The role of sex hormone-binding globulin and testosterone in the risk of incident metabolic syndrome

Aim: The aim of this study was to further evaluate the suggested independent association of sex hormone-binding globulin (SHBG) with incident metabolic syndrome (MetS) in men. Research design and methods: We used data from 1906 men aged 20-79 years from the population-based Study of Health in Pomerania (SHIP).
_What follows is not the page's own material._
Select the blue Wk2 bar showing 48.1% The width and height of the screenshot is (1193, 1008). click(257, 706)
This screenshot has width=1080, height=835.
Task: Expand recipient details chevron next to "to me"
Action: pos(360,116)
Multivariable logistic regression models were implemented to analyse cross-sectional and longitudinal associations of total testosterone (TT), SHBG, and free testosterone (free T) concentrations with MetS. Furthermore, we associated changes between baseline and follow-up concentrations of TT, SHBG, and free T with incident MetS. Results: Cross-sectional logistic regression models revealed a significant inverse association of TT (odds ratio [OR] per standard deviation [SD] decrease: 1.28; 95% confidence interval (CI): 1.10-1.50), and free T (OR per SD decrease: 1.29; 95% CI: 1.11-1.51), but not SHBG (OR per SD decrease: 1.13; 95% CI: 0.98-1.30) with prevalent MetS. At the 5-year follow-up 1435 men were repeatedly examined and of the 956 men without baseline MetS, 328 men (34.3%) had incident MetS. Longitudinal analyses showed, after adjustment for the respective sex hormone, that lower baseline SHBG (OR per SD decrease: 1.30; 95% CI: 1.03-1.65), but not TT (OR per SD decrease: 1.14; 95% CI: 0.93-1.39) was associated with incident MetS. Change analyses revealed an inverse association between TT change and incident MetS (OR per SD decrease between baseline and follow-up: 1.19; 95% CI: 1.01-1.39), independent of SHBG; whereas SHBG change was not associated with incident MetS until adjustment for TT. Conclusions: Although baseline SHBG predicts incident MetS independent of testosterone, change analyses suggest the testosterone decline as the main driver of the association between sex hormones and MetS.